Revenue powers have been significantly enhanced in recent years. There is a need to take regular stock of the remit of such powers to assure the Government and the public at large that these powers are meeting the needs of the taxation system and being used as the Oireachtas intended. The opportunity now presents itself to perform a stock-taking exercise to ensure the current balance and strategic direction are correct. Accordingly, I have recently established a high level group chaired by former Supreme Court judge, Mr. Justice Frank Murphy, to examine the current provisions and make recommendations for any changes considered necessary.
Section 164 is an enabling provision that will allow the Revenue Commissioners to oblige certain categories of taxpayer to file returns and pay tax electronically.
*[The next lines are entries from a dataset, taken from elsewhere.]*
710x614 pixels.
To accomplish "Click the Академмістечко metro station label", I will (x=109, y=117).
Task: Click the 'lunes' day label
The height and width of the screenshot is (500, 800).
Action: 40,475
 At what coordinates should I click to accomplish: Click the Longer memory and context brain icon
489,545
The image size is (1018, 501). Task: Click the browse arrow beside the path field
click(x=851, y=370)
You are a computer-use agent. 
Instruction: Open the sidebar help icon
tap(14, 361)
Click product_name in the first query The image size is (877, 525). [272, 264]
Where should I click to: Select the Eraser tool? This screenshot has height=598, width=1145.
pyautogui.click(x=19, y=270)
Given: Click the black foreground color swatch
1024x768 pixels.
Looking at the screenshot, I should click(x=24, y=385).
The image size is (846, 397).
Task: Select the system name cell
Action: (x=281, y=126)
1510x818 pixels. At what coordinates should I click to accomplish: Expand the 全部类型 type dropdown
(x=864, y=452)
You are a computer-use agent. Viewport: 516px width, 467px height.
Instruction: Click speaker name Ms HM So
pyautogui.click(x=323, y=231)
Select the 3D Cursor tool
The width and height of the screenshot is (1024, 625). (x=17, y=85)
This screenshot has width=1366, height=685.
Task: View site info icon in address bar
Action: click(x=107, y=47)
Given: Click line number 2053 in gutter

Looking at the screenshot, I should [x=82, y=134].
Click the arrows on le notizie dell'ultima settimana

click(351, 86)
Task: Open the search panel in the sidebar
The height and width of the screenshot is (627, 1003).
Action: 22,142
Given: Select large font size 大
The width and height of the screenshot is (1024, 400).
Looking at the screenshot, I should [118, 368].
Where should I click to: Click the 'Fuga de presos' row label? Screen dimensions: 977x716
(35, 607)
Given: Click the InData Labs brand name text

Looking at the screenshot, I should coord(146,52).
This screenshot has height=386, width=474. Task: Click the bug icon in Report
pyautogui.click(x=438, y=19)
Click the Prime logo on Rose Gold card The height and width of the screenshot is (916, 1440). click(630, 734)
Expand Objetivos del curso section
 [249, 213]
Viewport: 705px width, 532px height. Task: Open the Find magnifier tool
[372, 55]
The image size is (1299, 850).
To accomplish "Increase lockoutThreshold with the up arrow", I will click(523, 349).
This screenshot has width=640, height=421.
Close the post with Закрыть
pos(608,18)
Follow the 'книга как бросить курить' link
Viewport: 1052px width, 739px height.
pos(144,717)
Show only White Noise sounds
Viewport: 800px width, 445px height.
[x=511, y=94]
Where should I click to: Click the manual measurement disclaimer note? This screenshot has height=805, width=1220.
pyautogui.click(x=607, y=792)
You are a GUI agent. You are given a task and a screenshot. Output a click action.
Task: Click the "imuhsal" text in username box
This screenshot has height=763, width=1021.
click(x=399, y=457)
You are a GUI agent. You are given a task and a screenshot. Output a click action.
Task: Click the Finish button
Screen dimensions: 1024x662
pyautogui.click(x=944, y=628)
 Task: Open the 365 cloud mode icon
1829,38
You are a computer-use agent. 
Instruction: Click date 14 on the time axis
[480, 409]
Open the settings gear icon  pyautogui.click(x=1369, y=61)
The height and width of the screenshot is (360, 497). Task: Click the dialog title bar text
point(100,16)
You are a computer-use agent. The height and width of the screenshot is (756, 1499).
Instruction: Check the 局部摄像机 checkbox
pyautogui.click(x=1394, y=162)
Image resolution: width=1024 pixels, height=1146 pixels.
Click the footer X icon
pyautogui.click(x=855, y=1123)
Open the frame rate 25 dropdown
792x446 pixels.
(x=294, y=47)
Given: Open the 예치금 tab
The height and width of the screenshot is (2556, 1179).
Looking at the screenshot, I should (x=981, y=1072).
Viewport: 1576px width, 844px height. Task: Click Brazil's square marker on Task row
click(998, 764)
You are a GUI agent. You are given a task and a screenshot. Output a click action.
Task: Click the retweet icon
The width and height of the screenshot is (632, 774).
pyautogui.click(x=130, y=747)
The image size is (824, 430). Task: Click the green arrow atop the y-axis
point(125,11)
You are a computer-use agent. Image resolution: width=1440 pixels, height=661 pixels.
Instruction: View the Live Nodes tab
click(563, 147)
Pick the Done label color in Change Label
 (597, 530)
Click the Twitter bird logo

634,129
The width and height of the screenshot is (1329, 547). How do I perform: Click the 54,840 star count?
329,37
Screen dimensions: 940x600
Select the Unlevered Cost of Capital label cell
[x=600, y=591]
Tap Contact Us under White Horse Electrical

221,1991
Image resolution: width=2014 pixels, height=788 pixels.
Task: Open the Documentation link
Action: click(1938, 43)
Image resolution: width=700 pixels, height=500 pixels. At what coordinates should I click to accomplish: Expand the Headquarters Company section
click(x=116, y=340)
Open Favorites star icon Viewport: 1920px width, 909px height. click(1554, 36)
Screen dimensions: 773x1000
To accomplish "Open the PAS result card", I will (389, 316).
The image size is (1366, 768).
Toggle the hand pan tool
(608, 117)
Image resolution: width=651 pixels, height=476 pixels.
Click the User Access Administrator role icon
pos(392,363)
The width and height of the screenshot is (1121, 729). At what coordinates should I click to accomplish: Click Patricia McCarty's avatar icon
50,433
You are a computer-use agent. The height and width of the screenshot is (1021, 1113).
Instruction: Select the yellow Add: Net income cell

There are considerable benefits from electronic interaction with the Revenue but I consider it desirable that the move to electronic filing and payment be achieved to the greatest extent possible on a voluntary basis. Save in exceptional circumstances, I do not envisage bringing the new provisions which are subject to a commencement order into effect until further consultation has taken place with practitioners and there is a fuller understanding of the reasons more voluntary use is not being made of electronic filing for certain taxes or categories of taxpayers.
As Minister for Finance, I have managed in successive budgets and Finance Bills to create a low tax rate environment across all taxheads. It is a position from which the economy has thrived. Despite the need to increase revenue yield this year, I have stuck to my core belief that the best direct tax rates are low tax rates. However, if we want low rates, we must also secure a wide tax base to fund this policy. This Finance Bill is designed to consolidate our position going forward. I commend it to the Seanad.